_Page:_
........

List of feature requests from Alteryx

Hi Everyone!
I am a recent convert from Alteryx to Knime. I really like this tool and compiled a list of feature and usability improvements that could make it even better. I think something Alteryx does well is allow you to build ETL flows with less “clicks”. Many of these feature suggestions would allow a user (like myself) to build ETL flows even quicker! My apologies in advance if some of these features may already be available. I watched the online videos, read Alteryx to Knime document, and did some searches throughout this community but could have missed a few things. Let me know if you agree/disagree or have any suggestions on if these features may already be available!

Feature request list
Is there a way to see the feature requests that are already in progress? I see in other posts feature tickets created, but not sure if there is a way to see when or on which interation update they will occur.

Data explorer
I know I can “ctrl + F” to search data within the data explorer, but a configurable search bar, as well as the ability to search within columns would be extremely helpful.

Also noted in node monitor comment below, but it would be great to make some of the data explorer functionality built into node monitor. It would be great to be able to have a search box in node monitor to explore certain data.
Included screenshot of Alteryx example.

Node drag and connect functionality
Super small feature, but it would be nice if you can drag a node in the viscinity of another node and auto-connect output to input. Those who have used Alteryx probably use this very frequently. Saves a few clicks on drag and drop and then connecting output to input. I know you can also click on a node and then double click on the next node and it autoconnects, but this feature would be great as well!

Data records near node when running workflow
Another small feature also noted in a previous suggestion within the community. When running a workflow in Alteryx, I can see the rumber of records near every tool so I can see the flow of records and where data may be getting lost. I know you can currently hover over the output of the node to see record count, but having the ability to see next to a node makes summary analysis much easier when analyzing your flow (pinpointing where data is lost rather than hovering over each node output. Alteryx example below.

........

_A run of records:_
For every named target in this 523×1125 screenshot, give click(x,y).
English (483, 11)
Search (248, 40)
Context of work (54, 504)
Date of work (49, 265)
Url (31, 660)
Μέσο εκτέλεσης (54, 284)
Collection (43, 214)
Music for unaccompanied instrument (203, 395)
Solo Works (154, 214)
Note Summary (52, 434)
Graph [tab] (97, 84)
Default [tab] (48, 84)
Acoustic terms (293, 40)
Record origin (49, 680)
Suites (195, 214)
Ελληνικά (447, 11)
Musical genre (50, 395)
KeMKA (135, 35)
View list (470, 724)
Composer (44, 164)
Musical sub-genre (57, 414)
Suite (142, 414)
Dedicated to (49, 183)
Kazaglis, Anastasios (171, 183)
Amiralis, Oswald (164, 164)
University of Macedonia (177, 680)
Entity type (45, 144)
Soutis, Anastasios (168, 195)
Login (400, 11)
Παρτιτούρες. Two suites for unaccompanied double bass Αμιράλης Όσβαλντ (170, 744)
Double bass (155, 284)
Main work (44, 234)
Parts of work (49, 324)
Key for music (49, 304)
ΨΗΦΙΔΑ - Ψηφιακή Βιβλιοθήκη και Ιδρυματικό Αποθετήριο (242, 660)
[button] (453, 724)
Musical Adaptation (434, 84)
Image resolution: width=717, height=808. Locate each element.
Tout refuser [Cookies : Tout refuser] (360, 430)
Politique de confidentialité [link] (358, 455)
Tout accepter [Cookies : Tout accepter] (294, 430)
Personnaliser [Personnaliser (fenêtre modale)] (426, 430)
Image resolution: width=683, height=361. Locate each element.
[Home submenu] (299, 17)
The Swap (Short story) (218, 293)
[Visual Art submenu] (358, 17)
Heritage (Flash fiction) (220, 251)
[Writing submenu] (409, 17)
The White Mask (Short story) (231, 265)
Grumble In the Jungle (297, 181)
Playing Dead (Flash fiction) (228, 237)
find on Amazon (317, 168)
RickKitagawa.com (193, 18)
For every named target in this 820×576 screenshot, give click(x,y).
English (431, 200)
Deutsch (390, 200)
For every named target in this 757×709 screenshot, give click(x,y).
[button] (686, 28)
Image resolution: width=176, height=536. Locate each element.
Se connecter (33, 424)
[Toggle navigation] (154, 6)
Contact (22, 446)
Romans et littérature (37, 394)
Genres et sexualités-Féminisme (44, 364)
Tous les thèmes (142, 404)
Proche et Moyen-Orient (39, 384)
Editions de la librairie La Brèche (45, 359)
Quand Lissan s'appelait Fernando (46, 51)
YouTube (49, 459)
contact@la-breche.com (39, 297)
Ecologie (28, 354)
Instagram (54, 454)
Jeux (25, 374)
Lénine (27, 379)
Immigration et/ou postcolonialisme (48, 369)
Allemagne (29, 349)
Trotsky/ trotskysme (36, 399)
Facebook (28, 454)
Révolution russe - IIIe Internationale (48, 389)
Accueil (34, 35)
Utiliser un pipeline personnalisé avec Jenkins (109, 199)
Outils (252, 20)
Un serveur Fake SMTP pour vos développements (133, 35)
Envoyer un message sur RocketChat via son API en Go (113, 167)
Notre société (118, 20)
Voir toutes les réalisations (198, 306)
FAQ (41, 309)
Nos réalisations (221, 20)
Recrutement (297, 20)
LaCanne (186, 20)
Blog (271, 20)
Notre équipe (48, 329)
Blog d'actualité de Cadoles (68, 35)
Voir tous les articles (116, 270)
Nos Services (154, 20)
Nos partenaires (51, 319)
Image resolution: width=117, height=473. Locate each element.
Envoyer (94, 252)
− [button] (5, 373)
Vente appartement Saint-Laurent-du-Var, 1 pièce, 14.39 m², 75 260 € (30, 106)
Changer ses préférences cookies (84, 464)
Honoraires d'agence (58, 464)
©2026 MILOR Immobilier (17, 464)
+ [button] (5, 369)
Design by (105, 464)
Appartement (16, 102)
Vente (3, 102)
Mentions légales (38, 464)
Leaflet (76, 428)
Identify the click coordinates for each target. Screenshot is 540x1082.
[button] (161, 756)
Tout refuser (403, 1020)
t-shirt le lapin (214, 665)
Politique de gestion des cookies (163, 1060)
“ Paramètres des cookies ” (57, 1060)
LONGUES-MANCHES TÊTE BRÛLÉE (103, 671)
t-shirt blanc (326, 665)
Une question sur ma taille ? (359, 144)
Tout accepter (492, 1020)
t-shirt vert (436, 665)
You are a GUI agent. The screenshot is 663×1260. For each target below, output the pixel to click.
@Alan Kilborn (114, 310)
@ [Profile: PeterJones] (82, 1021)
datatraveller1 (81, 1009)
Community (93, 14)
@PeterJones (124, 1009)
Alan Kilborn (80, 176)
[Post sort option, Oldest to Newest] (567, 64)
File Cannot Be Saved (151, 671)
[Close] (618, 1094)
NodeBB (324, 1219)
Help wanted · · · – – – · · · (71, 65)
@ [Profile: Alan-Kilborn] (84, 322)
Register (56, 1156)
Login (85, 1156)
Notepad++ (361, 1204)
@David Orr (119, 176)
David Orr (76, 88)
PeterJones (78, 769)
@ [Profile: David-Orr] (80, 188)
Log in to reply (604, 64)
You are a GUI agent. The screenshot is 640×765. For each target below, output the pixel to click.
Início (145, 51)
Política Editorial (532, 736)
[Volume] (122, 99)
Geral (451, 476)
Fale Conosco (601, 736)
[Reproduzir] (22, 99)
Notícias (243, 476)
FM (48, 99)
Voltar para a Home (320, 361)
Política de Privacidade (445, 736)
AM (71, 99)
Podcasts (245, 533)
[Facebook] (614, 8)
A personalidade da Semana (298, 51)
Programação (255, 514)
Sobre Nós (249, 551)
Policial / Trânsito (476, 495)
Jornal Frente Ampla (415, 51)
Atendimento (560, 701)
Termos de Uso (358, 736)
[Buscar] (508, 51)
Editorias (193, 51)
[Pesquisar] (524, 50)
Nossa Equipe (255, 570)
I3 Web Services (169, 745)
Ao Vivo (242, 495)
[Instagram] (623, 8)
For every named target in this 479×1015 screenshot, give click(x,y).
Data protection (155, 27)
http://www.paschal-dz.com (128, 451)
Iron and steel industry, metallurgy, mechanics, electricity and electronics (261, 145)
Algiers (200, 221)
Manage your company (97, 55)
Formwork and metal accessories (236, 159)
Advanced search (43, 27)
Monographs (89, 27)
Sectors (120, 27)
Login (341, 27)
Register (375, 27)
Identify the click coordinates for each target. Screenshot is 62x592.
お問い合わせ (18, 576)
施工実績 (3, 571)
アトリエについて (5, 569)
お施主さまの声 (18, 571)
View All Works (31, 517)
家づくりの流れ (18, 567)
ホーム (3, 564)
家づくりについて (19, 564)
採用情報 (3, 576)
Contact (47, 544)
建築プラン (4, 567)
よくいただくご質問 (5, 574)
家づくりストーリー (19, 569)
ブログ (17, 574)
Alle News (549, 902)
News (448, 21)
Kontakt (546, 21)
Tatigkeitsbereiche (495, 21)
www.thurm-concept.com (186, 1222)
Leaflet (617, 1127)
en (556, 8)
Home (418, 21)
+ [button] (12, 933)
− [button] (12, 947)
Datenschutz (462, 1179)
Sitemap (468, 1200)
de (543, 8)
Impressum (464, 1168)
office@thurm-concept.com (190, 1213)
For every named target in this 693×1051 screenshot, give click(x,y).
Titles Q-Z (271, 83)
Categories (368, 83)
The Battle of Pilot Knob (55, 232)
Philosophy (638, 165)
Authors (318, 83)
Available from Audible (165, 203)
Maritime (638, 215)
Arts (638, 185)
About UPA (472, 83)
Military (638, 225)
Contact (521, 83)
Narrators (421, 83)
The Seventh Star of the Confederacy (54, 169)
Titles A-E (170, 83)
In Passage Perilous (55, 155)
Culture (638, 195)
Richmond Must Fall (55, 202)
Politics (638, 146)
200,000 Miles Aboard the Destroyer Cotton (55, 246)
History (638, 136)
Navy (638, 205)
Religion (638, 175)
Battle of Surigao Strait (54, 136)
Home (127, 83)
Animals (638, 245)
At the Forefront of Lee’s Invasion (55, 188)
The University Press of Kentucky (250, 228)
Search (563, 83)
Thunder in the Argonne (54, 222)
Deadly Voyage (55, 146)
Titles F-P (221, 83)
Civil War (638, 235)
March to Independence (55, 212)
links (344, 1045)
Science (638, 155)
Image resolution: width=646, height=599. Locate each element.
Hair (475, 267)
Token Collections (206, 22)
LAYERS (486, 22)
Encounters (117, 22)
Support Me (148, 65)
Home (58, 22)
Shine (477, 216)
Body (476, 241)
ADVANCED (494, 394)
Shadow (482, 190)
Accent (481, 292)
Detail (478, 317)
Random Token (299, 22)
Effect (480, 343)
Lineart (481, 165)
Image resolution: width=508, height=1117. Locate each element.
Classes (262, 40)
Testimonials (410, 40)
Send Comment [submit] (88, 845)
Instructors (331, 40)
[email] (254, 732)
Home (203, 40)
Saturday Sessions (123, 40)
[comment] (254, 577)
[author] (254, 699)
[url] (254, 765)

........

_Exercise set:_
a) Could you replace "search bar" with "search field" in the feature request post, in the stretch from "Feature request list" through "be extremely helpful."?
b) What are the section headings in the feature request post, after the opening greeting and introduction?
The listing plays no part in what is asked here.

_Results of the tasks:_
a)
Feature request list
Is there a way to see the feature requests that are already in progress? I see in other posts feature tickets created, but not sure if there is a way to see when or on which interation update they will occur.

Data explorer
I know I can “ctrl + F” to search data within the data explorer, but a configurable search field, as well as the ability to search within columns would be extremely helpful.

b)
- Feature request list
- Data explorer
- Node drag and connect functionality
- Data records near node when running workflow